DESCRIPTION OF THE TASK: What the response needs is every record, repeated verbatim, and no images.

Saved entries
********

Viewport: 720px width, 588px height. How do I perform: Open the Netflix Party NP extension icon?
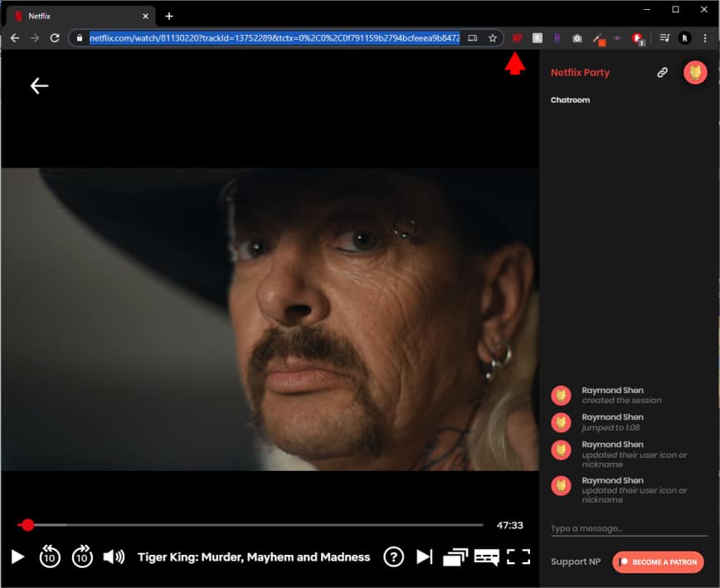tap(518, 37)
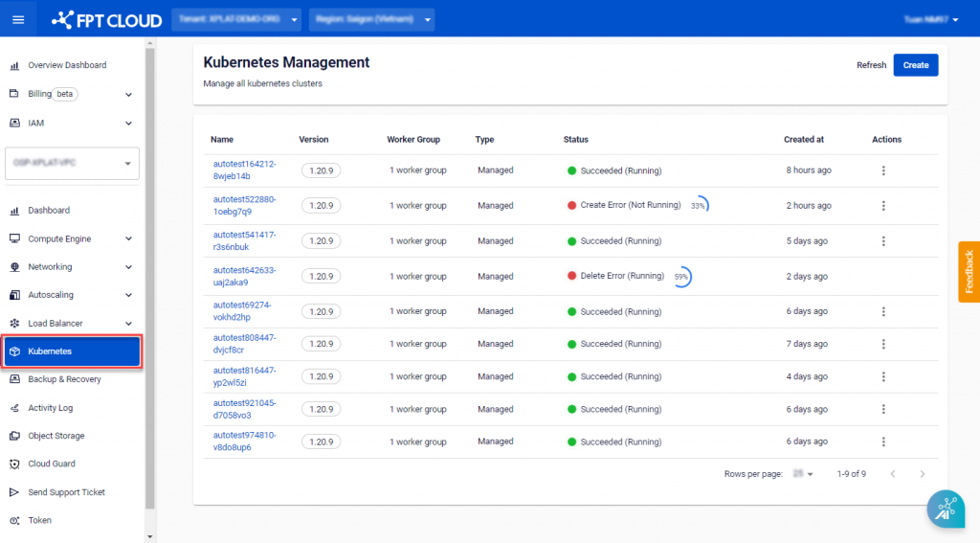Expand the Compute Engine submenu
The width and height of the screenshot is (980, 543).
click(128, 238)
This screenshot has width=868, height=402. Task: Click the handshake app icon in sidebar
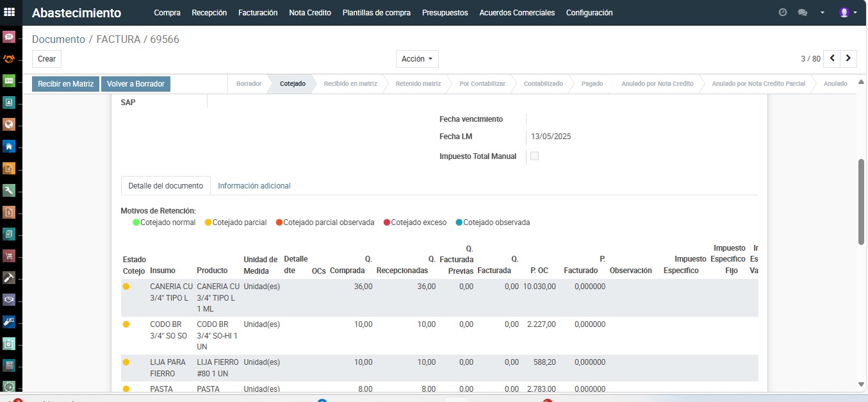(x=9, y=59)
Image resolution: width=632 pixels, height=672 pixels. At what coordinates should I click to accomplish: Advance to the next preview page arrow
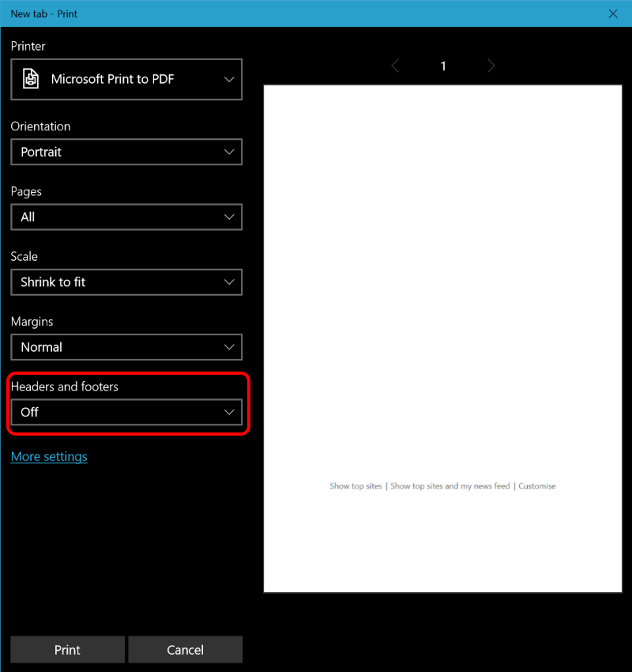tap(491, 66)
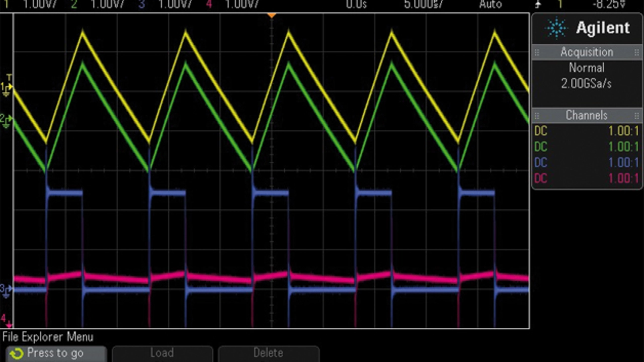Toggle yellow channel 1 DC coupling entry
This screenshot has width=644, height=362.
point(541,131)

********

RESULT:
Viewport: 720px width, 588px height. How do I perform: Open the Netflix Party NP extension icon?
tap(518, 37)
Expand the Compute Engine submenu
The width and height of the screenshot is (980, 543).
click(128, 238)
This screenshot has width=868, height=402. Task: Click the handshake app icon in sidebar
(x=9, y=59)
Image resolution: width=632 pixels, height=672 pixels. At what coordinates should I click to accomplish: Advance to the next preview page arrow
tap(491, 66)
Toggle yellow channel 1 DC coupling entry
This screenshot has width=644, height=362.
point(541,131)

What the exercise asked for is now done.